Trends show an increasing number of consumers using their devices to searching for books to buy directly, as opposed to buying from a computer-based web browser. No figures were given regarding sales at the 250 independent bricks-and-mortar stores that opted into the Google eBooks program through the ABA’s IndieCommerce Web system. As noted by an attendee during the Q&A session, indie booksellers’ biggest challenge is getting the e-book-reading public to understand that e-books are available from their local bookstore; Google’s policy against buying advertising makes it unlikely that they can educate the general public, though Dougall did say they “intend to have a wider public presence next year.”

In the meantime, Dougall pointed to some creative marketing strategies already cooked up by booksellers, including one store that puts a smartphone-readable UPC code on each book, which allows readers to buy the e-version instantly from the store. Another shop, San Francisco’s Green Apple Books, produced an online video in which a sock puppet learns how to buy e-books from the store; called “Goooooogly Books,” it’s racked up more than 2,500 views in less than a month.

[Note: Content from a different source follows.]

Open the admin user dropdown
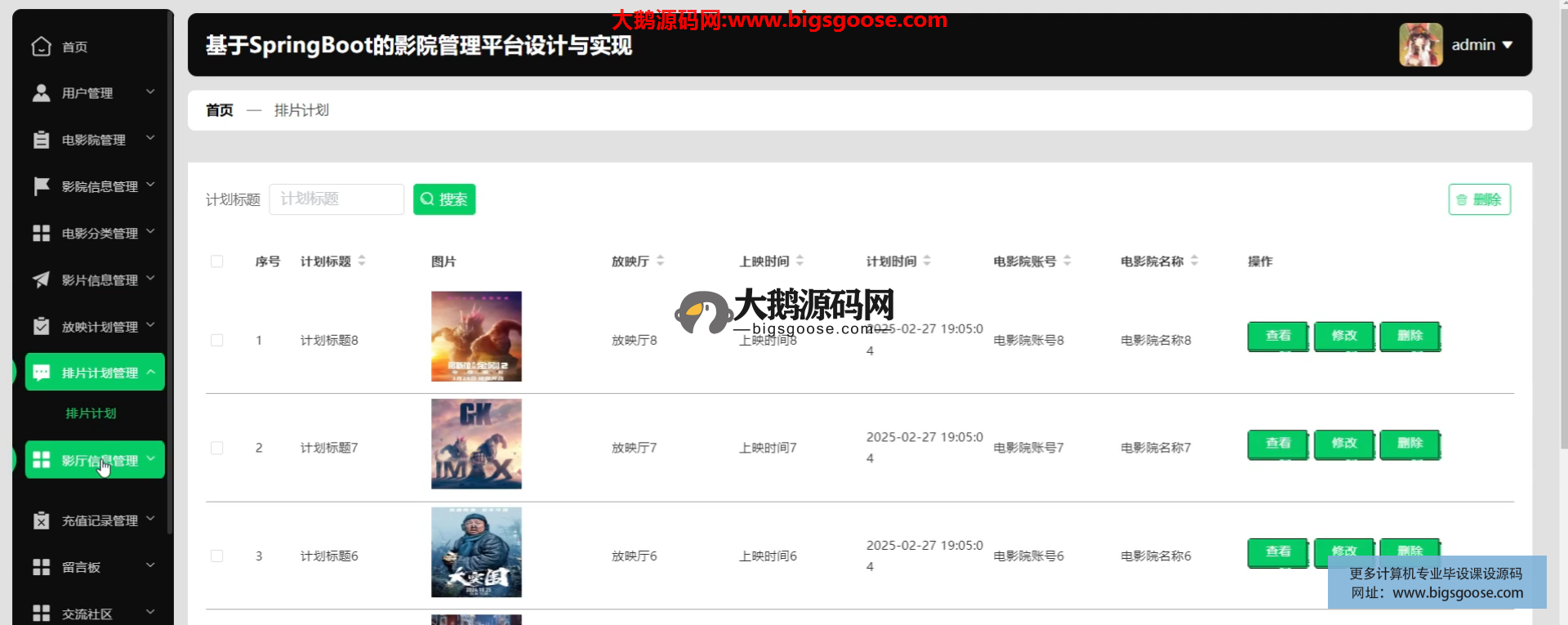The height and width of the screenshot is (625, 1568). [x=1481, y=45]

Though there wasn’t too much Dougall could say about the future of Google eBooks, he did report that the international rollout will kick into high gear this year, with the ultimate goal of making Google eBooks available in 100 countries. Cagily, he answered an audience question about a possible Netflix-style book-rental system by saying, “We haven’t announced anything like that. Yet.”

On the final morning of BEA, Google Books’ engineering director James Crawford presented “Seven Years of Google Books: The Next Chapter” that recapped much of Scott Dougall’s overview from the day before, but from a slightly more technical vantage. In particular, Douglass highlighted the research possibilities opened by the digitization of some 5 billion book pages spanning more than five centuries, for which Google has created a digital humanities project awarding grants to university research groups.

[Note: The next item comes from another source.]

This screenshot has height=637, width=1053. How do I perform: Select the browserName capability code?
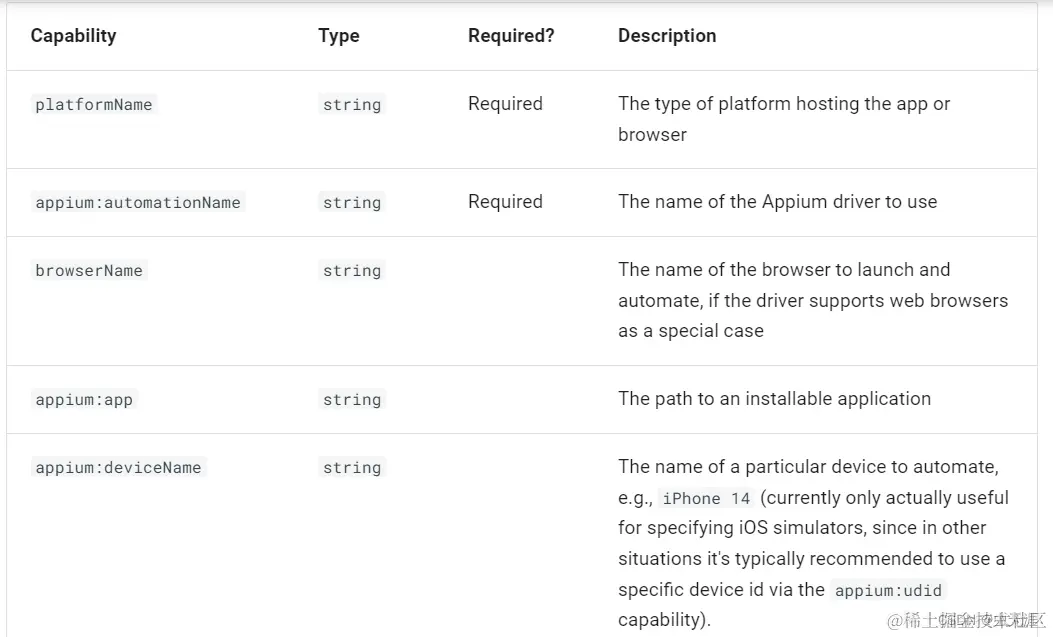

Google has recently developed an “ngram viewer,” which tracks the use of a phrase or phrases (generally 6 words or fewer) across book texts through time. In Crawford’s example, he compared the frequency of two phrases, “the United States are” and “the United States is” to determine at what point in time Americans began thinking of the U.S. as a singular whole, rather than a collection of colony-states (around the time of the Civil War). Other researchers have used the data to track the regularization of irregular verbs through time, finding that the less frequently an irregular verb is used, the faster it gets regularized (dreamt becomes dreamed and spoilt becomes spoiled, while verbs in constant usage like “to be” will likely never change).

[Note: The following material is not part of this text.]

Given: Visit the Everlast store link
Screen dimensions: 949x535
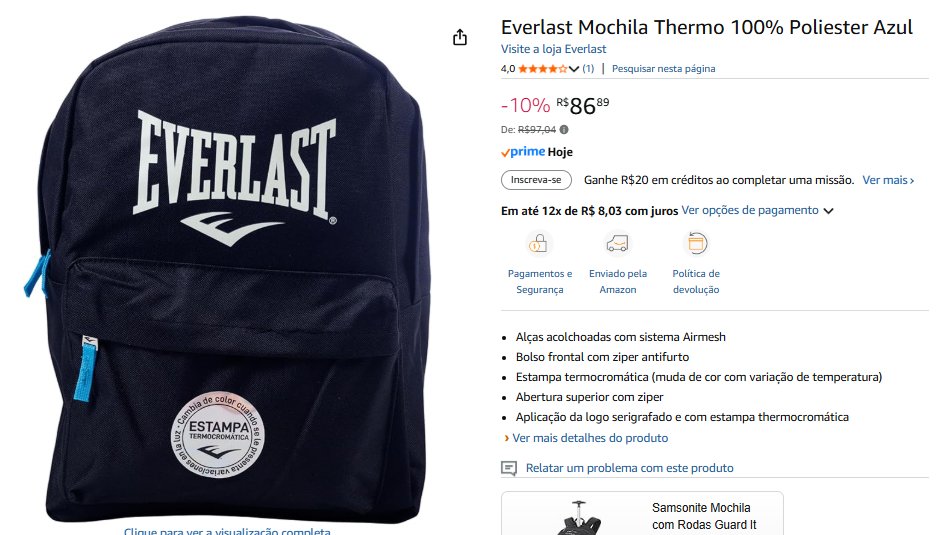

Crawford made a few vague pronouncements about the future of Google eBooks without talking about actual products and features coming down the pike (“Our PR people are here, I don’t want them dragging me off-stage”), discussing instead the broad trends in the e-book industry. Crawford did confirm that his engineering team had expanded by 50%, and that they expect the line between magazines, games, and books to become increasingly blurry now that they all coexist on a single platform—though he expects fiction books to remain largely unchanged.